■ Consignes de l'exercice ■
1: Reproduisez le passage du texte sur le discours d'adieu compris entre "Ça ne va avoir" et "seriez si nombreux.", bornes incluses.
2: Prolongez le texte sur le discours d'adieu à la suite de sa dernière phrase.

■ Texte fourni ■

============================================================

23 juin 2019

Le jour de ma fin

Si je ne le fais pas moi, qui va le faire ?
Si je ne le fais pas maintenant que tout va bien quand vais-je l’écrire ?
Si j’attends encore un peu, tout va se déglinguer, le cerveau se liquéfier, le corps fondre et je n’aurais pas assez de recul pour examiner l’affaire avec bienveillance et sourire.
Ça ne va avoir que des avantages, je saurai ce qu’on dira de moi le jour venu, pas de surprise, pas d’intempestif Festen, pas de révélations fourbes. 
Ainsi, je maîtrise jusqu’au bout.
Alors voilà :
Discours à lire pour le jour où on me brulera

Merci à tous d’être venus. Je ne pensais pas que vous seriez si nombreux.
S’il vous plait ne soyez pas tristes, vous, ça me fait déjà assez chier d’être là où je suis! Je compte sur vous pour que vous n’en rajoutiez pas.
Et puis, je vis, si l’on peut dire, un moment qui arrive à tout le monde alors cet instant n’a vraiment rien d’exceptionnel. J’ai une liste longue comme le bras de tous ceux qui sont déjà passés par là.
Autant vous le dire de suite, j’ai aimé profondément vivre. Je ne regrette rien. Non rien de rien même si je n'aurais pas été contre une petite prolongation. Le temps de bien faire ma valise.
Ah si une chose, j’aurais quand même, dans cette vie, beaucoup aimé être un peu plus grand, enfin moins petit mais bon voyons le côté positif : Ça vous a souvent fait rire ce qui n'est pas négligeable et puis des jours comme aujourd’hui, on peut toujours se consoler avec l'idée que ça coutera moins cher. Ne serait-ce qu’en planches. Aussi, en écrivant cette page, je vais m'épargner les poncifs du genre: Petit par la taille mais grand par l'étalon...

============================================================

■ Données affichées ■

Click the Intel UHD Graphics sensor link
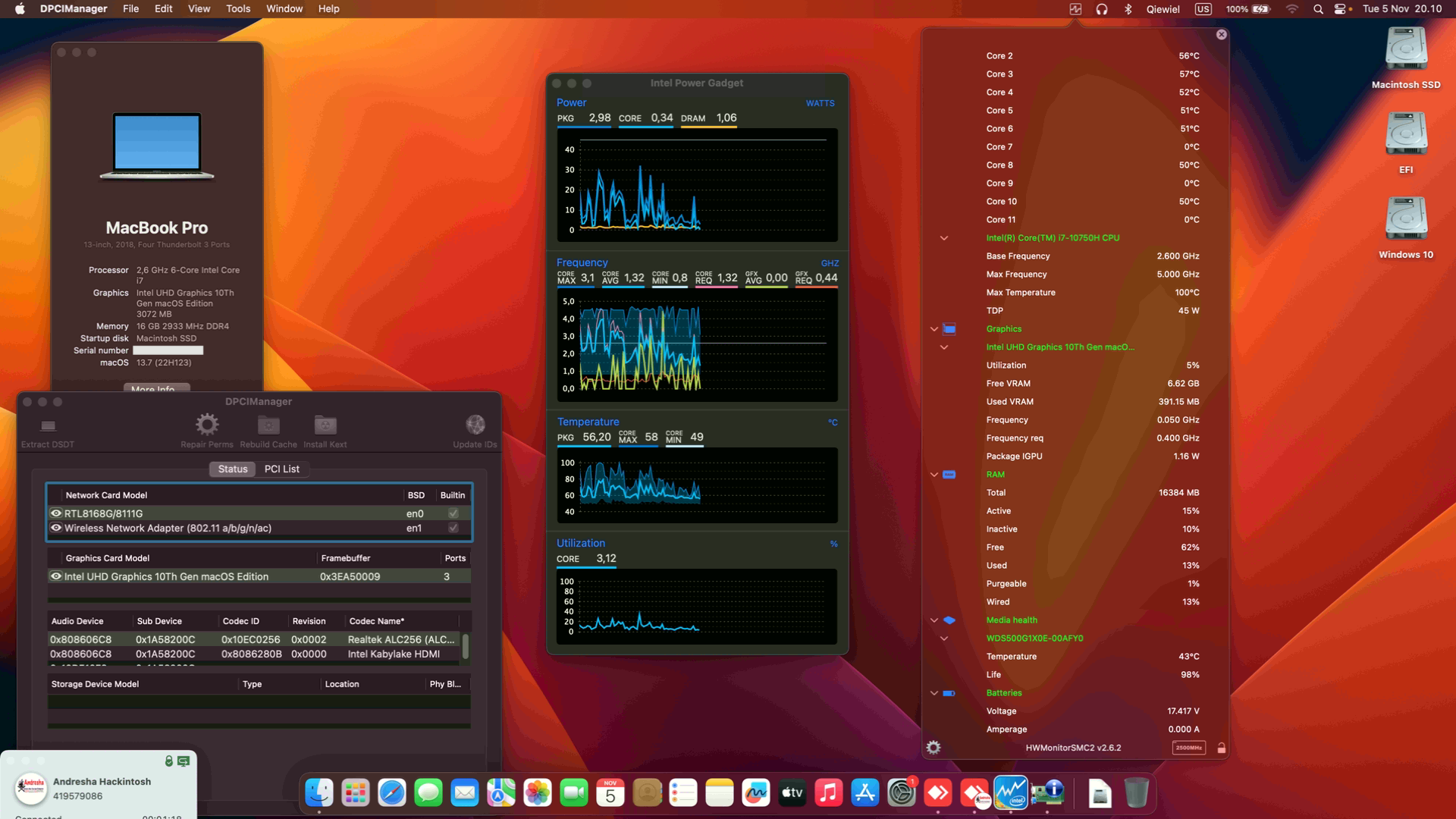Image resolution: width=1456 pixels, height=819 pixels. pos(1060,347)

============================================================

■ Réponses aux consignes ■
1:
Ça ne va avoir que des avantages, je saurai ce qu’on dira de moi le jour venu, pas de surprise, pas d’intempestif Festen, pas de révélations fourbes. 
Ainsi, je maîtrise jusqu’au bout.
Alors voilà :
Discours à lire pour le jour où on me brulera

Merci à tous d’être venus. Je ne pensais pas que vous seriez si nombreux.

2:
Ah des économies de fuel aussi, sans doute…
Dire que j’aurais bien aimé être moins con aussi souvent. Ça m’est arrivé plus qu’à mon tour, je ne suis pas dupe. Je laisse à chacun un temps pour se souvenir d’une ou de plusieurs occasions où vous avez pu vous dire à mon propos : Qu’est ce qu’il peut être con quand il s’y met...  Si je pouvais voir vos visages, je les verrais s’illuminer. La preuve que vous en avez trouvé plein. Des moments.
J’ai aimé vous faire sourire quand j’y suis arrivé. J’ai aimé que vous m’aimiez quand ça vous est arrivé. J'ai aimé quand on m'aimait. Sauf dans les orties.
Au fond, j'ai aimé vivre, j’ai aimé profondément voir les paysages que j’ai vu, j’ai aimé en partager certains avec certains, d’autres avec d’autres. 
En vrai, ce que j’ai le plus aimé dans cette vie vécue c’est partager.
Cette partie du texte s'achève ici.